■ EXERCISE REQUIREMENTS ■
Only the lines containing "sidebar" should appear in the answer, copied from the listing below.

■ AVAILABLE DATA ■
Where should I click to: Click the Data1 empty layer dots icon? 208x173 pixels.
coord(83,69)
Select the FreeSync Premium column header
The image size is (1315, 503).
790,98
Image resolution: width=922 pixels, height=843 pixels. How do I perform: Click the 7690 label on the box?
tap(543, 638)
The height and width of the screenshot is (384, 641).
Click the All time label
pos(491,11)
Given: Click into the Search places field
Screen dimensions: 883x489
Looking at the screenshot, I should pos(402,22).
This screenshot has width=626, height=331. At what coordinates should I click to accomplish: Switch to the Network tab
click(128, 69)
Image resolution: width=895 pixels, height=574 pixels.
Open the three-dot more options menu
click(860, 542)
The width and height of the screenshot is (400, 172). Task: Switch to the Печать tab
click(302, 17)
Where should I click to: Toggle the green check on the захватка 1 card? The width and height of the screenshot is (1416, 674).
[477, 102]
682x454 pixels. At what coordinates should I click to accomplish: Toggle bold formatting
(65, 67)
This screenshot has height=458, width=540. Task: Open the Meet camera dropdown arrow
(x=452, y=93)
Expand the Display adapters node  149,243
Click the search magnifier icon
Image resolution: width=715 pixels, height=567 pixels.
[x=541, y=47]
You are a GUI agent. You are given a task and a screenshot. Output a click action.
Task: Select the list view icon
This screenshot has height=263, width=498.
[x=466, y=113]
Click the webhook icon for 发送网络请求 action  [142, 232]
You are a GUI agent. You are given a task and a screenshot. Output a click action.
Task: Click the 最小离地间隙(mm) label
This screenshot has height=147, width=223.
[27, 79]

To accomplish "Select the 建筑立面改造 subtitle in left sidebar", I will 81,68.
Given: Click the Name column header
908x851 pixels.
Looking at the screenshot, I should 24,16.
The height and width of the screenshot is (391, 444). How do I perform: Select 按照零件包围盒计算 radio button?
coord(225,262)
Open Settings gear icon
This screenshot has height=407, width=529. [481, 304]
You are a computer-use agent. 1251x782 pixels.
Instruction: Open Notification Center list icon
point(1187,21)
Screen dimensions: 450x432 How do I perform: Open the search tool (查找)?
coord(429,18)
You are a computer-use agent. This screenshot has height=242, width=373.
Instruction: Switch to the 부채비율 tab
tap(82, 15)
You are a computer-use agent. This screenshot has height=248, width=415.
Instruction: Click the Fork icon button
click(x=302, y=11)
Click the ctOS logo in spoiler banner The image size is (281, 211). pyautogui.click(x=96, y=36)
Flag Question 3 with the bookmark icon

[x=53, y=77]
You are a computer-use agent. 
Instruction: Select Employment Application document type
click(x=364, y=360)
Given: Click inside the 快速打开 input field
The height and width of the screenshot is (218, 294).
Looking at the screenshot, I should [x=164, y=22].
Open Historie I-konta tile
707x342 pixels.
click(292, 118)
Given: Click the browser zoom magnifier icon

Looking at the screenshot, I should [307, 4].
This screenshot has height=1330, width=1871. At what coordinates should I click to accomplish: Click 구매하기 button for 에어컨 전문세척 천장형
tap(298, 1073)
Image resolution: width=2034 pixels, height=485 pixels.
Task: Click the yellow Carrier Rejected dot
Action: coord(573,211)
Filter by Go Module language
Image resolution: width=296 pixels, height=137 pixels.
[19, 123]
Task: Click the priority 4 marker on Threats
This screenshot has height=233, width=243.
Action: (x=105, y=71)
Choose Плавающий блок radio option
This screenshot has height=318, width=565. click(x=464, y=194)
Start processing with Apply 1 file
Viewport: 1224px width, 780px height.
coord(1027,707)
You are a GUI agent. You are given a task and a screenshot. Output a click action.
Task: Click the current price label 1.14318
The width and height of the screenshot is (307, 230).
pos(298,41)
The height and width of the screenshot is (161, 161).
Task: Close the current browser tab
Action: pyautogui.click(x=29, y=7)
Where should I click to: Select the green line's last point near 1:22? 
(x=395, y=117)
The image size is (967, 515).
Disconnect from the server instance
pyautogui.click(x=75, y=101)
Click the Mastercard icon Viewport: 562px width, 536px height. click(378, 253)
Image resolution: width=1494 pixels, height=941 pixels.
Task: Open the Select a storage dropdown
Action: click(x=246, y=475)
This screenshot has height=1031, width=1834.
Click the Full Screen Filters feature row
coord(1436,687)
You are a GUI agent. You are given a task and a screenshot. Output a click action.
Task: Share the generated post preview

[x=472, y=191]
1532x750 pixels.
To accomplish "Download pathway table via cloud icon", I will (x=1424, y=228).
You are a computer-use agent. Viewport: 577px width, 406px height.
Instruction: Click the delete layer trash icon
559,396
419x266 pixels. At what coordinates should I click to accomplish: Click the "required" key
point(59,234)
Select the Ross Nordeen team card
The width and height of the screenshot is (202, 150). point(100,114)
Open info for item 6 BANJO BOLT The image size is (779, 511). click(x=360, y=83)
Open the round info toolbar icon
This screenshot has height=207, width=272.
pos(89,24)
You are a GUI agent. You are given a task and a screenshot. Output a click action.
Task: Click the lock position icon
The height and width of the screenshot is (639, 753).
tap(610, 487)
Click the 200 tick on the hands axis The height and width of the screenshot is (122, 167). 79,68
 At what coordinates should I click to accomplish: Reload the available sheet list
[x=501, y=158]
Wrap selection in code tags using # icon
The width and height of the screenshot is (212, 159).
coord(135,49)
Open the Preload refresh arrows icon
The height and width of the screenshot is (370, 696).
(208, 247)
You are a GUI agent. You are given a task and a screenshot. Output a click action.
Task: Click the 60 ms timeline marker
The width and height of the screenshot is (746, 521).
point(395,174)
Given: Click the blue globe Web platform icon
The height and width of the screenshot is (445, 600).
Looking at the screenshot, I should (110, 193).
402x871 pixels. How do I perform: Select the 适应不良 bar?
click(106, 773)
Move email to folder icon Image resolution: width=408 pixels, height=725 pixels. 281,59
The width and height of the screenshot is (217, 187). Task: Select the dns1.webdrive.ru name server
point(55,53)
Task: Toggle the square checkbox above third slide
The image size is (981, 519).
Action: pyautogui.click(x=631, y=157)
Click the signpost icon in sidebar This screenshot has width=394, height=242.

■ TASK SOLUTION ■
To accomplish "Select the 建筑立面改造 subtitle in left sidebar", I will 81,68.
Click the signpost icon in sidebar This screenshot has width=394, height=242.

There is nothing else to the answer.